TASK BRIEF => Exactly as written, output each record given below.

THE DATA =>
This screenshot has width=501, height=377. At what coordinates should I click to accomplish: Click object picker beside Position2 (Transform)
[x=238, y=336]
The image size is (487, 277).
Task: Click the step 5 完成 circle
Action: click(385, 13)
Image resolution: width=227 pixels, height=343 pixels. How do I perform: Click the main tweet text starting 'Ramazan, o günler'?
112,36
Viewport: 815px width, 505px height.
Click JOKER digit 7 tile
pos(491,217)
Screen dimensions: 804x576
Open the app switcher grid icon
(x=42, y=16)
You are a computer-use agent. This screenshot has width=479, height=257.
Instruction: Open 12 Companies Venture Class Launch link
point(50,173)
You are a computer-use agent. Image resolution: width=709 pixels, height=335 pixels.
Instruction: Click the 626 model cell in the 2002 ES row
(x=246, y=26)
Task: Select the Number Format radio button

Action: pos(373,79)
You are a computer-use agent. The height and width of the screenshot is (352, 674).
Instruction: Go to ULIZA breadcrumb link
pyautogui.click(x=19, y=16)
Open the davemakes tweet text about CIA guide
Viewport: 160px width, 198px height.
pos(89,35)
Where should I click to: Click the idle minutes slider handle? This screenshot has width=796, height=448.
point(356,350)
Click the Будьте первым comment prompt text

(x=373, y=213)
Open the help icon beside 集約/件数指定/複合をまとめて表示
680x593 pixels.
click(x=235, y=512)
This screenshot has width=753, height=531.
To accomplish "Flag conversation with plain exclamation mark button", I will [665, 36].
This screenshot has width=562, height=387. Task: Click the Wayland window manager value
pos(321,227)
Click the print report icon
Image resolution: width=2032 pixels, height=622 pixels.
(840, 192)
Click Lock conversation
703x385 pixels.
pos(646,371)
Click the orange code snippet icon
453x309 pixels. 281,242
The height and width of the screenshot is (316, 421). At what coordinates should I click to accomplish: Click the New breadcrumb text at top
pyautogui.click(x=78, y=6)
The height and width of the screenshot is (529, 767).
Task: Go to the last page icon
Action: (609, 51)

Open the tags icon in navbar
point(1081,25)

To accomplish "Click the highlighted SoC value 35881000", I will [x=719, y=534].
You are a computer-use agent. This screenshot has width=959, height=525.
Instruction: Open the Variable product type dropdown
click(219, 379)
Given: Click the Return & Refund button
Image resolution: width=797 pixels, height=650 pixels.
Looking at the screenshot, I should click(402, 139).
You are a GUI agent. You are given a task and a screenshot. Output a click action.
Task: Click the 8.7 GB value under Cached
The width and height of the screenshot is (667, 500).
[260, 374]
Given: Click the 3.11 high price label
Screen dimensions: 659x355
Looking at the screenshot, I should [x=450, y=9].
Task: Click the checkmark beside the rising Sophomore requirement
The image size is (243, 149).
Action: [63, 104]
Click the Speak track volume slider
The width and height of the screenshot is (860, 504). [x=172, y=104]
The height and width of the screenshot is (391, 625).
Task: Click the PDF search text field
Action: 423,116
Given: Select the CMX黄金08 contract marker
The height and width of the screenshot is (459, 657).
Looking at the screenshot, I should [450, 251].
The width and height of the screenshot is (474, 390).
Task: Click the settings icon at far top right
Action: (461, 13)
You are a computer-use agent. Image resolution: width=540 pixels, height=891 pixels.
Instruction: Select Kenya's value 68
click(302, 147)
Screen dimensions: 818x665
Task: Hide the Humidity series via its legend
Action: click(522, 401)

TASK OUTPUT =>
This screenshot has width=501, height=377. At what coordinates should I click to accomplish: Click object picker beside Position2 (Transform)
[x=238, y=336]
The image size is (487, 277).
Task: Click the step 5 完成 circle
Action: click(385, 13)
Image resolution: width=227 pixels, height=343 pixels. How do I perform: Click the main tweet text starting 'Ramazan, o günler'?
112,36
Viewport: 815px width, 505px height.
Click JOKER digit 7 tile
pos(491,217)
Screen dimensions: 804x576
Open the app switcher grid icon
(x=42, y=16)
You are a computer-use agent. This screenshot has width=479, height=257.
Instruction: Open 12 Companies Venture Class Launch link
point(50,173)
You are a computer-use agent. Image resolution: width=709 pixels, height=335 pixels.
Instruction: Click the 626 model cell in the 2002 ES row
(x=246, y=26)
Task: Select the Number Format radio button

Action: pos(373,79)
You are a computer-use agent. The height and width of the screenshot is (352, 674).
Instruction: Go to ULIZA breadcrumb link
pyautogui.click(x=19, y=16)
Open the davemakes tweet text about CIA guide
Viewport: 160px width, 198px height.
pos(89,35)
Where should I click to: Click the idle minutes slider handle? This screenshot has width=796, height=448.
point(356,350)
Click the Будьте первым comment prompt text

(x=373, y=213)
Open the help icon beside 集約/件数指定/複合をまとめて表示
680x593 pixels.
click(x=235, y=512)
This screenshot has width=753, height=531.
To accomplish "Flag conversation with plain exclamation mark button", I will [665, 36].
This screenshot has width=562, height=387. Task: Click the Wayland window manager value
pos(321,227)
Click the print report icon
Image resolution: width=2032 pixels, height=622 pixels.
(840, 192)
Click Lock conversation
703x385 pixels.
pos(646,371)
Click the orange code snippet icon
453x309 pixels. 281,242
The height and width of the screenshot is (316, 421). At what coordinates should I click to accomplish: Click the New breadcrumb text at top
pyautogui.click(x=78, y=6)
The height and width of the screenshot is (529, 767).
Task: Go to the last page icon
Action: (609, 51)

Open the tags icon in navbar
point(1081,25)

To accomplish "Click the highlighted SoC value 35881000", I will [x=719, y=534].
You are a computer-use agent. This screenshot has width=959, height=525.
Instruction: Open the Variable product type dropdown
click(219, 379)
Given: Click the Return & Refund button
Image resolution: width=797 pixels, height=650 pixels.
Looking at the screenshot, I should click(402, 139).
You are a GUI agent. You are given a task and a screenshot. Output a click action.
Task: Click the 8.7 GB value under Cached
The width and height of the screenshot is (667, 500).
[260, 374]
Given: Click the 3.11 high price label
Screen dimensions: 659x355
Looking at the screenshot, I should [x=450, y=9].
Task: Click the checkmark beside the rising Sophomore requirement
The image size is (243, 149).
Action: [63, 104]
Click the Speak track volume slider
The width and height of the screenshot is (860, 504). [x=172, y=104]
The height and width of the screenshot is (391, 625).
Task: Click the PDF search text field
Action: 423,116
Given: Select the CMX黄金08 contract marker
The height and width of the screenshot is (459, 657).
Looking at the screenshot, I should [450, 251].
The width and height of the screenshot is (474, 390).
Task: Click the settings icon at far top right
Action: (461, 13)
You are a computer-use agent. Image resolution: width=540 pixels, height=891 pixels.
Instruction: Select Kenya's value 68
click(302, 147)
Screen dimensions: 818x665
Task: Hide the Humidity series via its legend
Action: click(522, 401)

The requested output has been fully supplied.